---- RECORDS FOR THIS TASK

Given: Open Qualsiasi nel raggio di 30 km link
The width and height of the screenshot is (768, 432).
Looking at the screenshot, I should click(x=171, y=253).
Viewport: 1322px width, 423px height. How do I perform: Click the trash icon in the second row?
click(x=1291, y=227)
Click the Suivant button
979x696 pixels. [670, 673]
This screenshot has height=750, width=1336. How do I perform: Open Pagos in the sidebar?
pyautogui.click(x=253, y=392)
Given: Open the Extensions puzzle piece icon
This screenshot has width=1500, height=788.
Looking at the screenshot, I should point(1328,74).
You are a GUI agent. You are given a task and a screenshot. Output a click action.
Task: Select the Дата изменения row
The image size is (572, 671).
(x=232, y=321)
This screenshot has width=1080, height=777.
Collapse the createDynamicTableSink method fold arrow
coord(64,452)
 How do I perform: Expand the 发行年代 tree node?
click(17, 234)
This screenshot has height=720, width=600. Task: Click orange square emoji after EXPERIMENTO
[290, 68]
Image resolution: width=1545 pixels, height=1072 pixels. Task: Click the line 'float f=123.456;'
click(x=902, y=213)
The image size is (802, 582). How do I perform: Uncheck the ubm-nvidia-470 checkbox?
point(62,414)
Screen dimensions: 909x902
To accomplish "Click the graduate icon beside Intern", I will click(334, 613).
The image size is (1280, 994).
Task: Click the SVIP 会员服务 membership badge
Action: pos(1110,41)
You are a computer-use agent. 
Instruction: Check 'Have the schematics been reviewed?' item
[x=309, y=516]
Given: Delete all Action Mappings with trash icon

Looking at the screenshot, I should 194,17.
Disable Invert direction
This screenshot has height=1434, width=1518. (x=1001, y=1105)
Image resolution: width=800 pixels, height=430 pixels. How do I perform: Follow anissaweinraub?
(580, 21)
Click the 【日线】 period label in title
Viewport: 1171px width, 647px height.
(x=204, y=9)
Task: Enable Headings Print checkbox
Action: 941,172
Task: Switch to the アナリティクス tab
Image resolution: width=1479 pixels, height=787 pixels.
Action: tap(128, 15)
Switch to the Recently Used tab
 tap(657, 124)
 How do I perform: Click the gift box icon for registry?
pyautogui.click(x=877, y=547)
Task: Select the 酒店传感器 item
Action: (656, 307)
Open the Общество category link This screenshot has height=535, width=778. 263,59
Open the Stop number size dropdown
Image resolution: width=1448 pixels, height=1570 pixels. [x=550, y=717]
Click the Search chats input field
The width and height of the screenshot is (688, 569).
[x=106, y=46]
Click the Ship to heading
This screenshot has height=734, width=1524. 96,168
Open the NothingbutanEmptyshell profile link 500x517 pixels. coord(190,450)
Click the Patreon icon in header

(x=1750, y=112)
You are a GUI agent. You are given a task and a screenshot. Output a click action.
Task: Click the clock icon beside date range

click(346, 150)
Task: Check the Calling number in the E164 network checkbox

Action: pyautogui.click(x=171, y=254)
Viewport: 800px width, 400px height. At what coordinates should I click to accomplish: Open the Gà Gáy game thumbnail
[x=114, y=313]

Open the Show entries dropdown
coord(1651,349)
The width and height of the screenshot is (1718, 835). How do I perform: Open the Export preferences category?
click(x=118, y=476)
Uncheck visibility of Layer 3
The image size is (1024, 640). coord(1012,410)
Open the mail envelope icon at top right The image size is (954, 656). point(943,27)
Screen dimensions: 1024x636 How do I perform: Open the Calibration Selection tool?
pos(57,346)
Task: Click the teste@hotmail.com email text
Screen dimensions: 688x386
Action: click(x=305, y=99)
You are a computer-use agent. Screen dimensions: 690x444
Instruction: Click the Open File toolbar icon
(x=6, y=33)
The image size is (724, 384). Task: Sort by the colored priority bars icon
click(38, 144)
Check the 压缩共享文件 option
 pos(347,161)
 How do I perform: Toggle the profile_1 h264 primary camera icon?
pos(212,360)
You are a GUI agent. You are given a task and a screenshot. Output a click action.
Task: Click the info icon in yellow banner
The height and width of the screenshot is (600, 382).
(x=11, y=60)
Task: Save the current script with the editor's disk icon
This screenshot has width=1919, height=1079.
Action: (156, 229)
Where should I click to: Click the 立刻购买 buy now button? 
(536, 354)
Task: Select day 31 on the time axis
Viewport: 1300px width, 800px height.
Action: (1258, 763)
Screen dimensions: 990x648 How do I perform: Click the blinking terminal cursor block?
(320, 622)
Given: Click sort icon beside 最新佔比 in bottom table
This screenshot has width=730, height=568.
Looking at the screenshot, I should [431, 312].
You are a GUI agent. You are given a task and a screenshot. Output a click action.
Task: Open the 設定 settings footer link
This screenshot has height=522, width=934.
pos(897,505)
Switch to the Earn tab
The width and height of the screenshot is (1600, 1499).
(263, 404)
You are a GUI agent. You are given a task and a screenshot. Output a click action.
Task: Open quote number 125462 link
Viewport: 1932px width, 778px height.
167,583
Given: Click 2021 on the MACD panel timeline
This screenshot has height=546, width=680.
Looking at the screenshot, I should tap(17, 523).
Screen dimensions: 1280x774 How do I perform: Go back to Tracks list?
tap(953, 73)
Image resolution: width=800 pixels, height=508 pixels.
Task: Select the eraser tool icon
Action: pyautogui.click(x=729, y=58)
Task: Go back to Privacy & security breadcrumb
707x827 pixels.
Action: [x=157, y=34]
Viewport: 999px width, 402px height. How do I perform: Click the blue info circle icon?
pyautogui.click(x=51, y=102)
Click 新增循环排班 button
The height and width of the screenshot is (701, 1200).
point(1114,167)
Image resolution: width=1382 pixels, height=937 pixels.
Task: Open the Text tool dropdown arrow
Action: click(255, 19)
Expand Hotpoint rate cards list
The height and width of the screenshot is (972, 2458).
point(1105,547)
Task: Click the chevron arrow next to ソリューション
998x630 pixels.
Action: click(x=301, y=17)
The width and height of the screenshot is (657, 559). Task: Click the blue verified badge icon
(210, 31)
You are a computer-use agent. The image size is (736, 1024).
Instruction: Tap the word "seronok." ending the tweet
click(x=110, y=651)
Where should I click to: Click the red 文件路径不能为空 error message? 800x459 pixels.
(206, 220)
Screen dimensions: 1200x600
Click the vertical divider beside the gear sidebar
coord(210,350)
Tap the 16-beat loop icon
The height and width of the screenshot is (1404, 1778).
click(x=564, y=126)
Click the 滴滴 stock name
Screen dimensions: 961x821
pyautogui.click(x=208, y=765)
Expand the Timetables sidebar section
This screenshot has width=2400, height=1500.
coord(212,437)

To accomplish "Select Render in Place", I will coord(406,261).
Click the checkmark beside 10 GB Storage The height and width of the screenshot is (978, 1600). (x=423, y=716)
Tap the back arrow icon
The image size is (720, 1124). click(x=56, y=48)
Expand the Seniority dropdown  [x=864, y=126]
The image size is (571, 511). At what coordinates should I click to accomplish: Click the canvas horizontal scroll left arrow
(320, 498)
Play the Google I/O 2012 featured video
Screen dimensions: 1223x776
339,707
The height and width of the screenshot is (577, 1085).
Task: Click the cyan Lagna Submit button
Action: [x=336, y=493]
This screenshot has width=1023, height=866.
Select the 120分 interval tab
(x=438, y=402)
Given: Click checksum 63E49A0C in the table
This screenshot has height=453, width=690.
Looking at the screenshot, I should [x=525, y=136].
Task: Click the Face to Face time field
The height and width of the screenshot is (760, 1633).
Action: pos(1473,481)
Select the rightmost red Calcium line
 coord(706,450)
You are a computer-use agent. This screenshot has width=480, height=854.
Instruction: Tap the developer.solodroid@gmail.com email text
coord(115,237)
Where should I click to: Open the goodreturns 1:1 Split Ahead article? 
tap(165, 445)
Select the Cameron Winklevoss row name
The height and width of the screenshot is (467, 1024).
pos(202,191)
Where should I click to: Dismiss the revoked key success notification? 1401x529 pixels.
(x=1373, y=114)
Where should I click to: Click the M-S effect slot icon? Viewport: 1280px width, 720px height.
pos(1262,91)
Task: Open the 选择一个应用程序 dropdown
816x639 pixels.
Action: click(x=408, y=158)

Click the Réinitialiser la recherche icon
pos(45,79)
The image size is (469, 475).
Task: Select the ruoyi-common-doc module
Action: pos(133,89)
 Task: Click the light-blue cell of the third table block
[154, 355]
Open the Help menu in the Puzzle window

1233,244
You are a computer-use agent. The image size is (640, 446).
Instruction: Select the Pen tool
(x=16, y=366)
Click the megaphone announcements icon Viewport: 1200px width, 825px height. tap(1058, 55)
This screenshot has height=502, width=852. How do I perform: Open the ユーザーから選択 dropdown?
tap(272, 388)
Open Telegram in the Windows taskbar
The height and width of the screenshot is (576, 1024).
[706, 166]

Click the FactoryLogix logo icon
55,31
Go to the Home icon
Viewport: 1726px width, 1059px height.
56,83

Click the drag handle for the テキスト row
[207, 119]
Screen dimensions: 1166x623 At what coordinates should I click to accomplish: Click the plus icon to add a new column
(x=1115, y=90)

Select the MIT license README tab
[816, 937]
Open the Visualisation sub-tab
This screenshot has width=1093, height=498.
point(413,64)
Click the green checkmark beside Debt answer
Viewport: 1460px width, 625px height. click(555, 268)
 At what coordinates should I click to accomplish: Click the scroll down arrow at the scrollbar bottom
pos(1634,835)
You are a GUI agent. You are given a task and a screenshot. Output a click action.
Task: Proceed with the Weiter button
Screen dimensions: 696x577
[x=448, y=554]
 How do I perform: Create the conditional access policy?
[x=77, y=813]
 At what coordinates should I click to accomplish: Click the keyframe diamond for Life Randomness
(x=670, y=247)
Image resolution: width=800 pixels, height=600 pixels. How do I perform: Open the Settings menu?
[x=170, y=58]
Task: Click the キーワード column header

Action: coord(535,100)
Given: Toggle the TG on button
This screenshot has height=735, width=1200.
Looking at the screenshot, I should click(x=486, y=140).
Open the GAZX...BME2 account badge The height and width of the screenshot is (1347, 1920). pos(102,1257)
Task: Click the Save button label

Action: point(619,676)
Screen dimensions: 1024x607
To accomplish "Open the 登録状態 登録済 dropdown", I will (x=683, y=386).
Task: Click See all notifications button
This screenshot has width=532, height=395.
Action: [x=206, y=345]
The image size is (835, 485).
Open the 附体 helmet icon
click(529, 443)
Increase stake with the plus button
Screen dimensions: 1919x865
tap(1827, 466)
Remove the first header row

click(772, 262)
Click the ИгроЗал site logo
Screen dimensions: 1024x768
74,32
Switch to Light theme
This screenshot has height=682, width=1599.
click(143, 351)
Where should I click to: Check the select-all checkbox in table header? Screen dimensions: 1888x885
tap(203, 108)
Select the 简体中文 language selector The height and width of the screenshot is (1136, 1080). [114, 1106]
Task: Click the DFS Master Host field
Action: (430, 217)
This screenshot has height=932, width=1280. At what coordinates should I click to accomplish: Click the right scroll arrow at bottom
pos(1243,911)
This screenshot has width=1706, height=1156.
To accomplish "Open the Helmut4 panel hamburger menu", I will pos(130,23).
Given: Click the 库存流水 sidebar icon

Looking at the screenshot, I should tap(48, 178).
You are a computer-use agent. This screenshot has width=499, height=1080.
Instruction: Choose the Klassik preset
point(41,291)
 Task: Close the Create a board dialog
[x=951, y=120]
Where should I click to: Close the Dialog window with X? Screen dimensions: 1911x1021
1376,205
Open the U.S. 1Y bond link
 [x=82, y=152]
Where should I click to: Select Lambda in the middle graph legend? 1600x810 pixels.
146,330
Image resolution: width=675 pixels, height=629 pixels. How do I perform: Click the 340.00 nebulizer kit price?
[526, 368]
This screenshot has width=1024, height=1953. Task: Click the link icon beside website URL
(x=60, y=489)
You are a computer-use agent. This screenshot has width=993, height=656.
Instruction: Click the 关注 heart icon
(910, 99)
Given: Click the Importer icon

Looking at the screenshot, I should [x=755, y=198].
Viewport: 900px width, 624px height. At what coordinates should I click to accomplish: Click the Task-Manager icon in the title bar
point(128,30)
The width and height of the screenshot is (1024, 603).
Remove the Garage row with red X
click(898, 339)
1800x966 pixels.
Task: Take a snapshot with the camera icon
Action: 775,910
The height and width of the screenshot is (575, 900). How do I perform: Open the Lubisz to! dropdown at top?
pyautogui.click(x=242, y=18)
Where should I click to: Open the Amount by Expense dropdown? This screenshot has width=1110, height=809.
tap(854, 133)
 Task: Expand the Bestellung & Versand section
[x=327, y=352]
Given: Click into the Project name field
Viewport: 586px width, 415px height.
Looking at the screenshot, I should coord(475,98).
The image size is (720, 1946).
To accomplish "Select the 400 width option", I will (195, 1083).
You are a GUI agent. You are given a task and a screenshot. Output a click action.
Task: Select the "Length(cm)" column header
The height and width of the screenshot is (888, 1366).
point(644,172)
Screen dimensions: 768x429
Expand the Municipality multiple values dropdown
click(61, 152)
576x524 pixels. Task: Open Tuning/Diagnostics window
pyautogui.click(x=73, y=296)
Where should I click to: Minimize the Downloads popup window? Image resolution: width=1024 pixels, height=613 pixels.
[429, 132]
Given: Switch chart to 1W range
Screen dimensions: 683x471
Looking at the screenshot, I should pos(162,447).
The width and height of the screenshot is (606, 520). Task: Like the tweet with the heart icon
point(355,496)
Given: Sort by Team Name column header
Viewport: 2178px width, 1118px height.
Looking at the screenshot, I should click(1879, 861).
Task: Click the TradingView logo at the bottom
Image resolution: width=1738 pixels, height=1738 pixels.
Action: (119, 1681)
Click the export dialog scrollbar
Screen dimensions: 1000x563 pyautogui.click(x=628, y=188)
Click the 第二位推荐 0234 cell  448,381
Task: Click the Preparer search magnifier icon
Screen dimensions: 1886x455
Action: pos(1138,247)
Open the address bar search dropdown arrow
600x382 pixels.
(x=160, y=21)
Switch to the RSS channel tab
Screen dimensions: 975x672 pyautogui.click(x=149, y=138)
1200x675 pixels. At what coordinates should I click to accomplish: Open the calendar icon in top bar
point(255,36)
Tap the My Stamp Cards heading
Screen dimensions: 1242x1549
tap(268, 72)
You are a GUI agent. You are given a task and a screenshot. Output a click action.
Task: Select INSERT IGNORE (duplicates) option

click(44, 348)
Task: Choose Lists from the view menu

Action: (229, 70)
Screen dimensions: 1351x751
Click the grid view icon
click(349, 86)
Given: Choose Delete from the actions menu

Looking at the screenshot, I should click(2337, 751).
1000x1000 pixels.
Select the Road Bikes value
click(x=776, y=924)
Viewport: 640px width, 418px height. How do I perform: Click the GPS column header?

--------

→ **WORK INSTRUCTIONS**: As the answer, set down only the lines from the data above between the one holding "Task: Select day 31 on the time axis" and the one holding "Given: Click 2021 on the MACD panel timeline", inclusive, exactly as they read.

→ **EXERCISE ANSWER**:
Task: Select day 31 on the time axis
Viewport: 1300px width, 800px height.
Action: (1258, 763)
Screen dimensions: 990x648 How do I perform: Click the blinking terminal cursor block?
(320, 622)
Given: Click sort icon beside 最新佔比 in bottom table
This screenshot has width=730, height=568.
Looking at the screenshot, I should [431, 312].
You are a GUI agent. You are given a task and a screenshot. Output a click action.
Task: Open the 設定 settings footer link
This screenshot has height=522, width=934.
pos(897,505)
Switch to the Earn tab
The width and height of the screenshot is (1600, 1499).
(263, 404)
You are a GUI agent. You are given a task and a screenshot. Output a click action.
Task: Open quote number 125462 link
Viewport: 1932px width, 778px height.
167,583
Given: Click 2021 on the MACD panel timeline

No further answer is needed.